Source: 20minutes -TPI

Le but est proche. L’an passé à Genève, communes et Canton ont dépensé en moyenne 0,66% de leurs budgets pour venir en aide aux pays en développement, en finançant les projets d’organisations implantées au bout du lac. La loi de 2002, non contraignante, place la barre à 0,7%.

Pourtant, les disparités entre collectivités sont importantes, regrette la Fédération genevoise de coopération (FGC), qui publiait mardi son rapport quinquennal. Championne en la matière, Russin a ainsi débloqué 3,3% de ses fonds, quand le Canton en mettait 0,21% à disposition, ce qui le place en dernière position du classement. Toutefois, en valeur absolue, l’Etat a dépensé 17,2 millions de francs et la commune viticole 30’000. «Le Canton doit se maintenir au niveau de ce que dit la loi, a appelé la secrétaire générale de la FGC Maribel Rodriguez. Mais nous sommes conscients que le contexte n’est pas favorable.»

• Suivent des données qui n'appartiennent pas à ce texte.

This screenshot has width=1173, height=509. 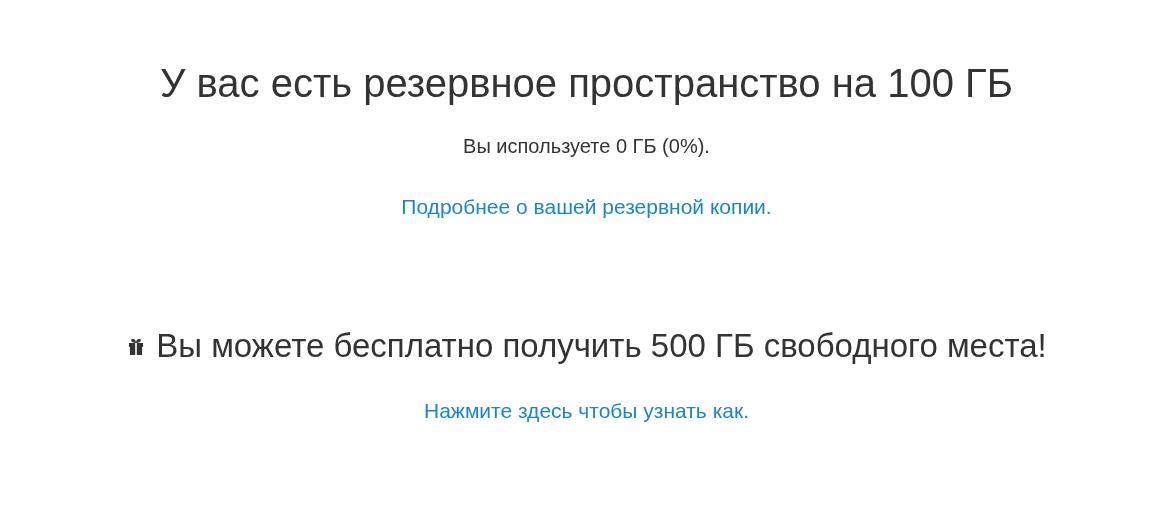 I want to click on backup-title: У вас есть резервное пространство на 100 ГБ, so click(x=586, y=84).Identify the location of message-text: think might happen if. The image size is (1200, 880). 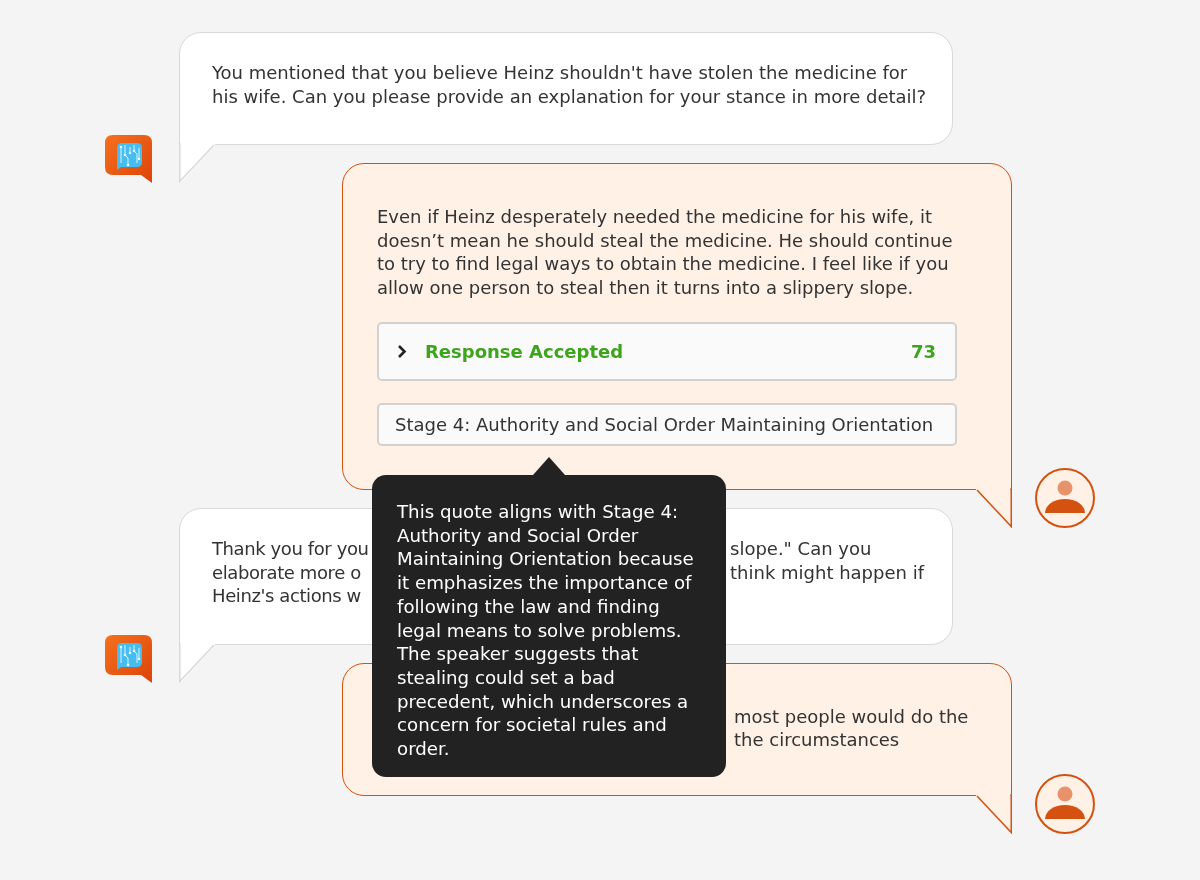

Interpellé, le président du Conseil d’Etat, François Longchamp, explique que «la comparaison entre collectivités n’est pas toujours pertinente et dépend de la manière de comptabiliser les dépenses. Celles consenties par le Canton en matière d’accueil des réfugiés ou celles liées à l’entretien et au développement des bâtiments de la Genève internationale ne sont pas imputées stricto sensu à l’enveloppe de la solidarité internationale. En les ajoutant, on dépasserait les 0,7%.»

Crainte pour le maintien des aides

Au total, communes et Canton ont dépensé près de 30 millions. Ce qui représente «presque la moitié de l’effort national en matière de coopération, a rappelé François Longchamp. Si je pense que les autres cantons pourraient faire plus, il s’agit surtout d’une posture inscrite dans l’ADN genevoise.»

Au-delà des chiffres, le contexte économique général inquiète la FGC et ses partenaires et menacerait potentiellement le maintien des aides à leur niveau actuel. En période de disettes, certains élus seraient tentés de biffer les lignes budgétaires habituellement dévolues à l’aide internationale pour l’utiliser localement.

«Je refuse d’opposer les pauvres contre les pauvres, a martelé le président de l’Association des communes genevoises, Thierry Apothéloz. La coopération est un enjeu central de notre idéal démocratique.»